There's the Chief Operating Officer, the Chief Accountability Officer, the Chief of Staff, the Senior Instructional Manager for Assessment and Accountability, the Chief Executive Officer for Empowerment, the Executive Director of the Integrated Service Center, the Chief Equality Officer as well as thirty or forty others, all earning more than $100,000 a year.
How about art supplies for local schools? Sorry, no money. Come back next year when the stock market is doing better.
How about textbooks? Don't you know that we stay away from textbooks? They're old school. Today, we do groups and interdisciplinary work.

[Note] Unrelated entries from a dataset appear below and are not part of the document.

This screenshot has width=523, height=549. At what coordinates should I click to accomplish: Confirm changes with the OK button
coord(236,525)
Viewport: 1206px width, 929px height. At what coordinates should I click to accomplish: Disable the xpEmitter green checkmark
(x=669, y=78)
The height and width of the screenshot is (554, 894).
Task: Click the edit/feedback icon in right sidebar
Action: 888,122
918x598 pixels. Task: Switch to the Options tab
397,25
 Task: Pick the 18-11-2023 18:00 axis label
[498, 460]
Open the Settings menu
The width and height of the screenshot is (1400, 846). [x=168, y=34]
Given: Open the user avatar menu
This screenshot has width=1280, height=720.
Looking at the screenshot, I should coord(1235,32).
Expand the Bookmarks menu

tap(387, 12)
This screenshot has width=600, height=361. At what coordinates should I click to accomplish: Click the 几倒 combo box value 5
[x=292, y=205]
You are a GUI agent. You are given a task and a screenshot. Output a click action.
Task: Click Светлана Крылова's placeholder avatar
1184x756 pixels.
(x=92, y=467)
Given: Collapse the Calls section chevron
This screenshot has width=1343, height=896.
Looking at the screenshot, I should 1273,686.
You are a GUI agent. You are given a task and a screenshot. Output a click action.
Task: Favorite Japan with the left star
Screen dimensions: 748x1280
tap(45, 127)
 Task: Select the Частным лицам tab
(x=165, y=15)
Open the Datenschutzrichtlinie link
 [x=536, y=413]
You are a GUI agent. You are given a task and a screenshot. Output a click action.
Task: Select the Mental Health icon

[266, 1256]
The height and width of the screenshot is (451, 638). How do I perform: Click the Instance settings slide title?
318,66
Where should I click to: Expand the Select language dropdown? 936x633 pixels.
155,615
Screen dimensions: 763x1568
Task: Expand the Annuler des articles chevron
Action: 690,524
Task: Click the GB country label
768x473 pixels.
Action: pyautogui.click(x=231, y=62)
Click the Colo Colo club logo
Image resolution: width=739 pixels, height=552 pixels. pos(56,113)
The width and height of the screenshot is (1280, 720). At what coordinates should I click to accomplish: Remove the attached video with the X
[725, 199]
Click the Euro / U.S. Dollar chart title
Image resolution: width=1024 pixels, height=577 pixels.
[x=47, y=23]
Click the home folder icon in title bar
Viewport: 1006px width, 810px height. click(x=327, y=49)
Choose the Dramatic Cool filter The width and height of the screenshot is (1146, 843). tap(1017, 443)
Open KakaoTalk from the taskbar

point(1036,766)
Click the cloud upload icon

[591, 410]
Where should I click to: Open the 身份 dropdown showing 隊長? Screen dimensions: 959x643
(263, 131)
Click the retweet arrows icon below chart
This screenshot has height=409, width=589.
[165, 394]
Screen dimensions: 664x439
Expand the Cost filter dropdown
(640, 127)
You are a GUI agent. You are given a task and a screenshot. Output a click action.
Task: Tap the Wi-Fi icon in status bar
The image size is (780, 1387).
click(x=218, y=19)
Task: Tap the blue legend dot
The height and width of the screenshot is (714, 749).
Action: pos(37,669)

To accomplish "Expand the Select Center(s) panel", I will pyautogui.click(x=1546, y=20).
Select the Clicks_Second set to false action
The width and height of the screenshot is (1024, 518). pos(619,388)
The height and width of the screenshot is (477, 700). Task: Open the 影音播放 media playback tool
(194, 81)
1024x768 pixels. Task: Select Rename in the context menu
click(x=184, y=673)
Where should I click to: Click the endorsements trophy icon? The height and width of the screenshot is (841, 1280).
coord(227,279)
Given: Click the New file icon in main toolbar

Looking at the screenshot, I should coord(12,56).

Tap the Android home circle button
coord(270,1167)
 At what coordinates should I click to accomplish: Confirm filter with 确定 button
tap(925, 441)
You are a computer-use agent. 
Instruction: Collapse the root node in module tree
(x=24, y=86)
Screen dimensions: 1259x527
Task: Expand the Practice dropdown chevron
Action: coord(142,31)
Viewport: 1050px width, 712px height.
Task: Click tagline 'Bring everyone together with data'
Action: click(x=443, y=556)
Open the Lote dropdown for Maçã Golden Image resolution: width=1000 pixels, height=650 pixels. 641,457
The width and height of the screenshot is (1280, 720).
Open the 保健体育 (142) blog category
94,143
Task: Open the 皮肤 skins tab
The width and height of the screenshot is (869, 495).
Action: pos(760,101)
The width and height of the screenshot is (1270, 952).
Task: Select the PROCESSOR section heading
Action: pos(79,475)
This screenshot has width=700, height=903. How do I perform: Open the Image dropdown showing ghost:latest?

We don't need no stinkin' textbooks.
In fact, the officials that work in high-level jobs for the Department of Education take up a full ten pages in the Green Book.
And, not one of them will talk with you should you call the telephone numbers in the Green Book.
Neither the NYPD nor the FDNY take up more than five pages, and they have real jobs to do. It makes you wonder, doesn't it?
There's DoITT, of course, the new city agency whose main job is to put cell towers and antennas on the roof of the building across from your home.
You all know about DoITT, of course, because it has a penchant for putting electrical equipment on the roofs of local synagogues without telling the community about it.
There's the Water Board, the Water Finance Authority, the Waterfront Commission as well as several other water related groups.
There's even a Director of Bus Stop Management.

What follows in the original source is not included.